146 comments came from non-participants. 63% said that they had a regular follow-up outside of OS, 37% for medical reasons and 26% with their physician: “I combine this screening with my gynaecological appointment”. Reluctance about screening, lack of motivation/a feeling of not being concerned were items that were similar in terms of percentages to comments from those of the 1–2 participants. These women evoked their Healthy lifestyles and no cancer history. Some women were reluctant because the exam is too painful: “I’m scared, getting my breast crushed makes me faint”; “I call them torture devices, they hurt a lot”. Fear of over-diagnosis and over-treatment were rarely mentioned.

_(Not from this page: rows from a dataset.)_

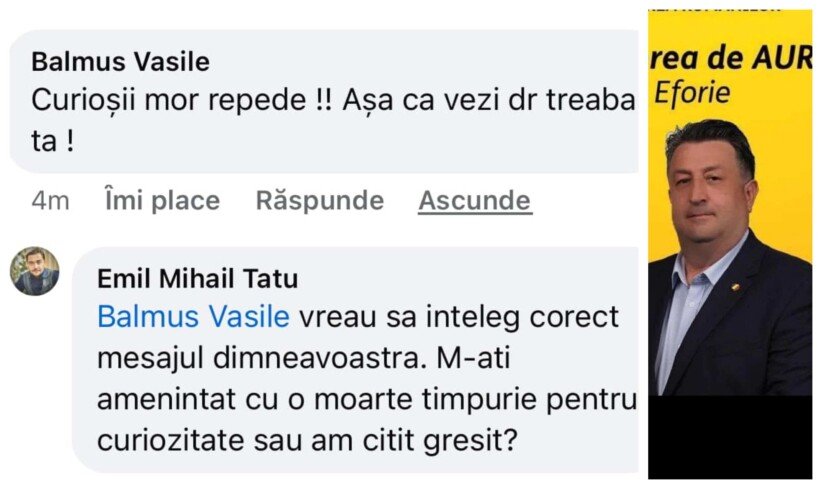
Task: Like the comment with Îmi place
Action: [162, 200]
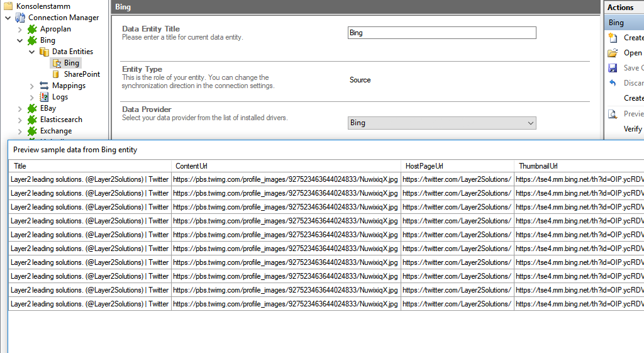Select the Bing data entity tree item
Screen dimensions: 644x353
click(71, 63)
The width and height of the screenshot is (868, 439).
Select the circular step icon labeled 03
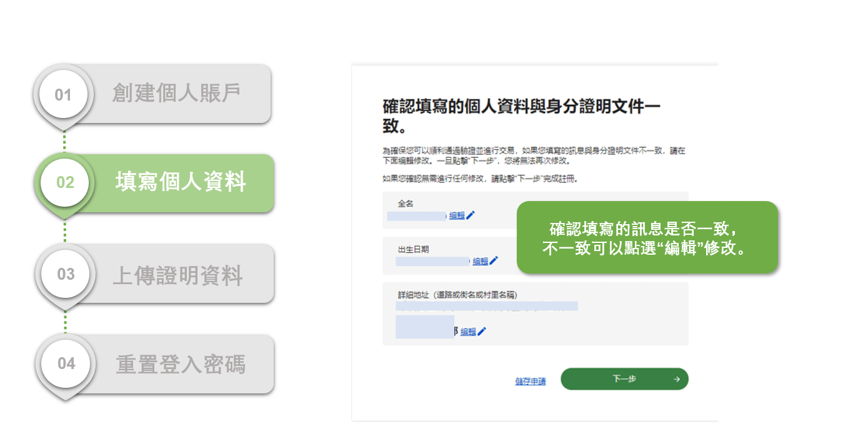[64, 274]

Table 4B presents comments from women who participated 1 or 2 times in colorectal cancer OS. Omission, negligence, procrastination and lack of time were also the first reasons reported for non-response to all invitations (27.7%). Comments were often expressed in the past sense, pointing to a gradual take-up: “I didn’t think it was that important. Now I am convinced”. Some encountered difficulties with the use and access to the test: “Difficult to use the first time, so I had given up”.

I have not yet participated in the third invitation because I have to go to my practitioner to pick up the test”. Some of the women received the test at home over a period as part of a pilot intervention. For those, incomprehension was even greater: “As the screening kit is no longer supplied with the mail and I don’t go to the doctor, I left it on hold”. “I am waiting to receive the test at home”. Finally, 9.2% still found the test complicated: “I found it constraining although I know that now the procedure has been simplified”. And the test was also found unpleasant: “I found it degrading to have my stool analysed”.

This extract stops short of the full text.